June 01, 2022 2 min read

A tunnel of greenery stretching ahead up a steep hill. The high banks of the road verdant, dotted with bright red spikes and dappled with leafy sunshine. This is Water Lane in Golant, Cornwall. As we wander up the hill, I pick a few of the plants - a Hart’s Tongue Fern, a Common Polypody, a spike of Lords and Ladies. Back in the studio (the kitchen of the delightful cottage we have rented) I make a flat-lay of my little collection - with a few other locally found treasures, and paint a watercolour. The time spent absorbed in the activity, observing each element, is part of the process of creating a sense of place. 

The series consists of silkscreen prints inspired by the watercolour paintings I have made in different locations.
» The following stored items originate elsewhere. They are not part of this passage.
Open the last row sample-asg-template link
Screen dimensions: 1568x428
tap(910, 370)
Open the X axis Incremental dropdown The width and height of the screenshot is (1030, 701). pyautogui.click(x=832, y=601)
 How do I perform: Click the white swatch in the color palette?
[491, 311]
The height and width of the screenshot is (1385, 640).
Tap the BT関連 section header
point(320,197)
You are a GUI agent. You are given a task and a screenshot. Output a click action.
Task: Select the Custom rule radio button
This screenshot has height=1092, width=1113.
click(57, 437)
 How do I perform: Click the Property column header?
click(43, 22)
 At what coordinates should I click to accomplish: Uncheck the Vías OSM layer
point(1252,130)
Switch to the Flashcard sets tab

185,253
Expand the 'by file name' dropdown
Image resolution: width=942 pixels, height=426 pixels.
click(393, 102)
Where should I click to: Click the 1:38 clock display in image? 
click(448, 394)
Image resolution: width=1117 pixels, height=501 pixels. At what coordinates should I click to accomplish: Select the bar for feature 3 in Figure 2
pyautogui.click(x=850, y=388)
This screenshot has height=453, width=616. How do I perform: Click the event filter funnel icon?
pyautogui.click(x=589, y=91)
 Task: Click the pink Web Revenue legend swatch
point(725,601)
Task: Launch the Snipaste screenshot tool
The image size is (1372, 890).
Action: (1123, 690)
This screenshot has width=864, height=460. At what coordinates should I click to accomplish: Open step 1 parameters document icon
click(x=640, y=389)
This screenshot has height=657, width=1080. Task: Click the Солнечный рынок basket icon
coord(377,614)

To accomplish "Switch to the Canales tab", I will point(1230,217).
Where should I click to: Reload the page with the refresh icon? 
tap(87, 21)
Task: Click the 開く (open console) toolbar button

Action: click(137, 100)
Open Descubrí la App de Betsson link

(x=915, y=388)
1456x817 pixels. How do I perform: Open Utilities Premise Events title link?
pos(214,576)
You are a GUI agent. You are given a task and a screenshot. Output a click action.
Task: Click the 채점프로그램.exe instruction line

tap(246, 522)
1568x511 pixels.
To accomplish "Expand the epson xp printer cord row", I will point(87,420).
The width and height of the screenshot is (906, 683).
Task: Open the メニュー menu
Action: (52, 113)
Places we know and love, places near and far. Dartmoor has featured twice so already. We usually spend Easter near Chagford, a beautiful little market town about half-an hour from Exeter on the Moor. The richness of the hedgerows, with their luscious reindeer moss and bursting buds is always refreshing after a long Winter. The smell of gorse is heaven with its coconutty fragrance - all the better breathed in deeply as a sky lark trills its magical, ascending song.

Seaside visits are important to us. Menabilly beach in Cornwall is the subject of another print - just a few 100 meters away from Daphne du Maurier’s house, the inspiration for Manderley in Rebecca. The beach is only reached after a 10-minute walk down an unmade track and is a quiet, sheltered spot with flat rocks and good stretches of sand. What’s more, it’s dog friendly all year - important when we have out trusty hound Pesto, with us. 

 

I use each watercolour to create the separations for my prints. I devise a colour palette and then paint an overlay for each colour on True-Grain, a kind of drawing film. Exposing this onto a treated screen results in a stencil. Most of my prints use 9 or 10 colours - so I make 9 or 10 screens for each print. I use transparent inks so that where they overlap secondary and tertiary colours are created - always with a bit of an unpredictable outcome. 

  

Over the next few years I intend to continue growing the series as I visit and re-visit some of the special destinations that really give me a Sense of Place.